Masterpiece Theatre: Return to Cranford


This year's season of Masterpiece Classic begins by taking us back. Back to a charming town in Cheshire. Back to a world where rules of decorum have been in place for centuries. Back to a place where love, pain, and happiness blend together. Back to friends that are both well-loved and well-known. Back to Cranford.

This sequel to the BBC's original production begins one year after the end of the first series. Cranford continues to face the major change that is barreling towards it in the form of the railway. Most of the town's residents continue to feel that the railway will only bring destruction. But others recognize that Cranford's very survival might depend on allowing this great change into their midst.

I wasn't quite sure what to expect from this sequel, and my feelings are still rather mixed on it. On the one hand, the production qualities are just as good as the first one. The scenery is just as stunning, the writing just as lovely, the acting just as luminous. But at times, it was also somewhat dissappointing. Many faces that we loved are no longer in Cranford (Dr. Harrison, Sophy, Caroline Tomkinson, Jessie Brown, Maj. Gordon etc.) and many of the original story lines are hinted at but never resoled (Did Mrs. Rose marry the older doctor? Why did Ms. Matty close her tea shop? What happened between Mary and the Irish doctor?).

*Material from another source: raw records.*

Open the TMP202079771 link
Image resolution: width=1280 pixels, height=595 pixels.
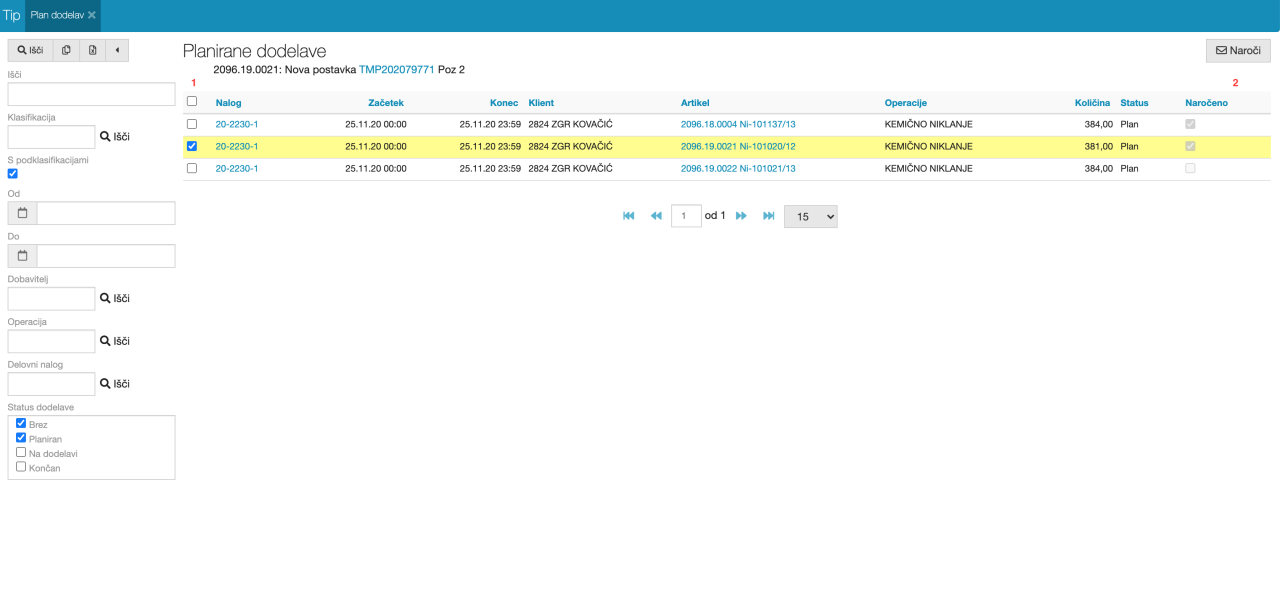coord(396,70)
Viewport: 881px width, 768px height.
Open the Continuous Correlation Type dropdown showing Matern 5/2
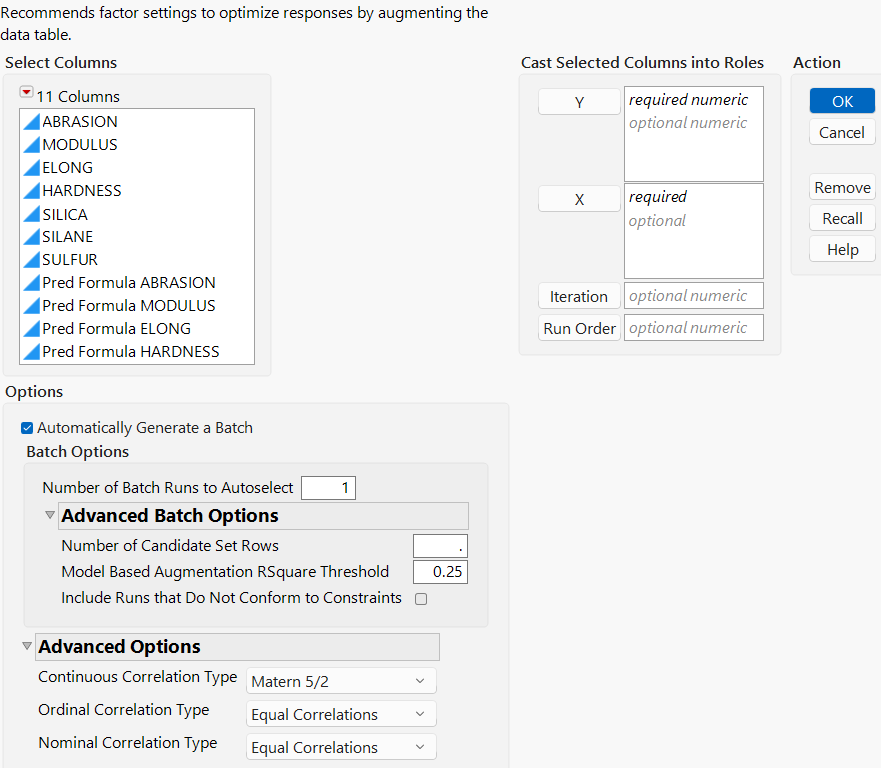341,680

It was actually as if you had left your hometown for a whole year. You come back and neither you nor it is the same as when you had left. As I watched, I thought of a line uttered by Margaret Hale in the 2004 adaptation of Gaskell's North and South: "...happy as we were, we can never go back." For all the love we have for the place, it will never remain the same.

And yet, isn't that exactly what the citizens of Cranford are experiencing? Their way of life is changing daily, and they can either sit at home alone and hide from it, or they can march out together and face it head on. It is the latter that the ladies of Cranford choose to do. For all the hurt and heartache that this change brings, it also brings new opportunities.

Yes, there were points to this sequel that I didn't like. It wasn't quite as funny as the first (there was no lace at stake). Some loose ends were never tied up (was Harry able to get the money owed him by Lord Septimus?). And I didn't like the fact that Mary is allowed to become a writer only by choosing to remain single, especially when she is modled after Gaskell who wrote in the evenings after her children were in bed. But there were also many lovely moments that warmed my heart and made me smile. It's not as good as the original, and it's a little uneven in places, but it is still worth seeing. By the end, I was glad that I chose to return to Cranford.

Up Next: The American premier of a brand new adaptation of Jane Austen's Emma.

1 comment:

Lepidoptera said...

I agree with so many things that you wrote in your review of "Return to Cranford". There were many unanswered questions and characters that I missed too. All in all though it was enjoyable. I laughed at the birdcage scene for sure; it reminded me of Bessy's pajamas. Gaskell has an obvious sense of humor.